Thursday, September 1, 2016

E-money Re-visited

I am sorry to again flog this nifty new idea that all money belongs in banks where it can be watched and controlled.  I don't like the implications. After earning it, it is OUR money. Money is supposed to be a kind of civilizing "tool" that can serve it's 3 functions.  We use it as a basic unit of account, a standard.  It is also a currency - medium of exchange but finally a store of value.  It is possible to define money so as to do each of these jobs more precisely or less rigorously.  It is supposed to optimize all 3 but if its exchange function is promoted over its store of value function then perhaps those dependent upon it for "savings", are losers.  Such is in fact the case.  Savers are being savaged.  There was a time when money was something external to human definition.  It was not an agreed upon ideal but an archetypal "thing"-Real.  That concept of money being Real is under attack. As only a number in an account it is a permission in a relationship, not a thing.

E-money is designed to accentuate the idea of "currency" and phase out the idea of "store of value".
Once you have determined who gets to create money and who has to use it then saving can be "managed"  An entity that can limitlessly create new money does not need to worry about "saving".  Our government has unfortunately worked itself into that condition.  It has so much old   debt that even being able to create new money out of new debt is not enough to pay all its responsibilities.  Hence, a new solution:  electronic money.

E-money has to be held in banks and is therefore vulnerable to negative interest rates.  Negative interest rates are nothing more than a fee for holding currency.  Money that is held or saved is taxed at a rate to encourage its expenditure.  Earned money then CANNOT be saved, it must be invested which is subject to risk.  When you receive money and negative interest rates are in effect, you have to buy something with your money.  If not, it "decays".  Taxes or transactional costs can be imposed on all electronic expenditures and this can encourage or discourage various activities.  Money becomes a tool for governmental control.

When we conceptualize this NEW monetary system we see that the formerly prudent, are losers.  What they have loaned or accumulated is gradually undermined by negative interest rates and positive inflation.  Consider 12 years of -6% interest rates and +6% inflation.  An income of $100,000 is only worth 1/4 as much. Savers are ruined. The point of all this is of course maintaining the power to create money.  This benefits a small minority close to the source of the money creation and is a cost to everybody else.  If you accept that the government can create whatever amount of money it needs for whatever reason (soldier in distant lands or provide everyone a basic income) then taxes are just an insult because they are not necessary.  No one needs to pay taxes if the government can create whatever money it needs.

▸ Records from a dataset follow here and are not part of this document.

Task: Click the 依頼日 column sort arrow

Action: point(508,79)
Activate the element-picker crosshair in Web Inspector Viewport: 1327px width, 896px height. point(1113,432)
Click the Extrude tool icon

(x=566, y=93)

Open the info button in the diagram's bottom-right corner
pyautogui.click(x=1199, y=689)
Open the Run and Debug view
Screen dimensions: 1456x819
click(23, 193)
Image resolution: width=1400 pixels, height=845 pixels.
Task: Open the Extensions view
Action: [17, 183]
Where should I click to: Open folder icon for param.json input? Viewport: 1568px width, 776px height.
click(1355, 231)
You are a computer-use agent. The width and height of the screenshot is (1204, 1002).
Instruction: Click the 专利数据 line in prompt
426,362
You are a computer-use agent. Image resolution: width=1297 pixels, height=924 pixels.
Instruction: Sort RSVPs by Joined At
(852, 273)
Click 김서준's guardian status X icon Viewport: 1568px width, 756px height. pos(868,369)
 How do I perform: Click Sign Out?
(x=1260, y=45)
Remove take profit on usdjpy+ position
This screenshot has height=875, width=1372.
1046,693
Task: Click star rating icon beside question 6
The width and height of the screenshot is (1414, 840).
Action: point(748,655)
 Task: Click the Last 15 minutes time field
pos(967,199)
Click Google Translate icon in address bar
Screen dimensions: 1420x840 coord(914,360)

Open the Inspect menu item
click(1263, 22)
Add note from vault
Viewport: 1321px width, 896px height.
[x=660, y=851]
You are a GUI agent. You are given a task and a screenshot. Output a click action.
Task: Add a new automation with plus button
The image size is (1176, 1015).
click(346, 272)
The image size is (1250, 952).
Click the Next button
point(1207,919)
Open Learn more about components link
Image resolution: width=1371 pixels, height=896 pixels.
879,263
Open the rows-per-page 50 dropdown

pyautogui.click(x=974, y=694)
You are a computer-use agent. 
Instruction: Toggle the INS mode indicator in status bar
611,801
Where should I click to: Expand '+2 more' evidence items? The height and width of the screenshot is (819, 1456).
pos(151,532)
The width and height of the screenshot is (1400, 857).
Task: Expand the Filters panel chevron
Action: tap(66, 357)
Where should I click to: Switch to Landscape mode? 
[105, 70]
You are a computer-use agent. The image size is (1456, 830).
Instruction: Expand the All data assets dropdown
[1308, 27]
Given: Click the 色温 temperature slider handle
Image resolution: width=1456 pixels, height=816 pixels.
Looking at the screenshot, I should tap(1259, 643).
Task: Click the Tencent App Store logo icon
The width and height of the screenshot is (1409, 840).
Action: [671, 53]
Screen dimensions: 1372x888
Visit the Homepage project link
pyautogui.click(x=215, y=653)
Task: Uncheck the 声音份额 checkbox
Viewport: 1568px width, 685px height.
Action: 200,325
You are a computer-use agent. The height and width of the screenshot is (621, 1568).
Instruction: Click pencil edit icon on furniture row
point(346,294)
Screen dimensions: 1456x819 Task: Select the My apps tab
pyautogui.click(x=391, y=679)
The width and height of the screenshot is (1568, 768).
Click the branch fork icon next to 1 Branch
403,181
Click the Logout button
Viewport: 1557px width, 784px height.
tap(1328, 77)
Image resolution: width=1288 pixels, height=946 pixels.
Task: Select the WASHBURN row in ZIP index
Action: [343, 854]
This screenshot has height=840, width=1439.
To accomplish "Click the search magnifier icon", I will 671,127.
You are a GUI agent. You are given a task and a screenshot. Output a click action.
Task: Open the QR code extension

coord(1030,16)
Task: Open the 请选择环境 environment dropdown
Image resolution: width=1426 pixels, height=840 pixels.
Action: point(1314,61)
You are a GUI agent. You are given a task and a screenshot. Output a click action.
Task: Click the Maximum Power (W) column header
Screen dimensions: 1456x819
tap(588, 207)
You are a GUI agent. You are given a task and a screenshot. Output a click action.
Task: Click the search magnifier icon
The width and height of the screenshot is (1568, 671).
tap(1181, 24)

So we are actually moving to a new monetary system.  We formerly had a gold system that was slowly changed from 1933-1971 to a "dollar" system based on Treasury debt.  Now we owe too much so the system needs to change again.  We could go back to a more honest gold system but that would undermine the current elites.  It would also provide a LOT less money.  If we reduce the amount of money--a lot less economic activity is possible.  That could be considered a good thing for an over-stressed environment.  Years of monetizing our natural world has actually made us poorer though we continue to consider turning forests into lumber and fish into cat food-economic improvement or a measured increase in GNP.

So I think that is the real issue.  Our monetary system needs to help us value our natural patrimony of air, water, and soil accurately.  We cannot let a drive for more money kill the natural environment.  We can make up whatever symbols we want to of success but if the fundamental source of our wealth is destroyed then we will be lost as well.